Sales and satisfaction figures declined as Millennial students bypassed the Northside Café at the University of Nevada Reno (UNR) on their way to other campus venues.
A complete renovation—going beyond a simple refresh of the menu—to better meet the needs of new diners. It started with extensive research into what customers wanted and what the operation could handle in the space and then translating that into a space that spoke to those consumer values.
How it’s done
Russ Meyer, associate director of housing operations and dining services, and his team organized focus groups to understand just what the young students were looking for in a campus dining operation. “The takeaways were clear,” says Susan Wilkie, vice president of Webb Culinary Design, one of the firms that partnered with UNR on the renovation. “Students wanted a comfortable and inviting space in a centralized location for meeting up with friends. They also wanted an environment that was genuine, unique in feel and appearance, compared to existing units on campus. The optimal space would evoke a personal connection from students by being the place they most want to eat and be seen eating.”

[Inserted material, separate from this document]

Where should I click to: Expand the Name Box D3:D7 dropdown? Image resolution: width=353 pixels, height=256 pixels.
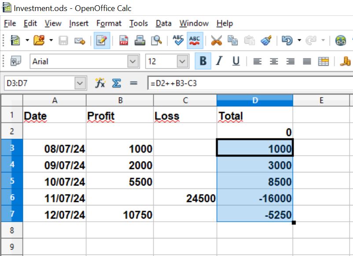[80, 83]
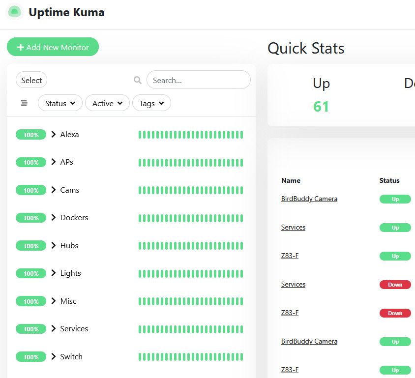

In addition, to analyzing the unit location to better understand lunchtime population figures, its proximity to other campus outlets, traffic flow, and points and speed of service, the team also compiled research to learn more about the demographics of these Millennial students. Aged 17 to 34 years old, they are multitaskers, accepting of all heritages and open-minded when it comes to controversial topics. Restaurants that appeal to them tell a story, have a social media connection with them, serve fresh food custom-made to their liking, and offer great service and value pricing.
Next, the team studied commercial restaurant food and flavor trends, finding that convenience, health, chef-driven and street-food inspired concepts, snacking opportunities, and ethnic flavors in menu items and condiments continue to appeal to consumers, especially Millennials.
Meyer says the goal of the new location was to deliver “an over-the-top, outrageous, incredibly fun and totally different restaurant like none ever built on a university campus.” Inspired by this research, the concept’s location on campus and the history of the university, the team selected a Steampunk theme. Steampunk is defined as a “sub-genre of science fiction that typically features steam-powered machinery, especially in a setting inspired by industrialized Western civilization during the 19th century.” The theme, which is carried throughout the renovated location, from flooring to lighting fixtures and employee uniforms and marketing efforts, is especially relevant to UNR students. UNR is well known for its mining and metallurgical engineering program.
“’Where do you think the gold comes from in your iPhone? We are only one of 13 mining programs in the U.S. and our graduates are at an all-time high demand,’” Wilkie recalls Meyer asking.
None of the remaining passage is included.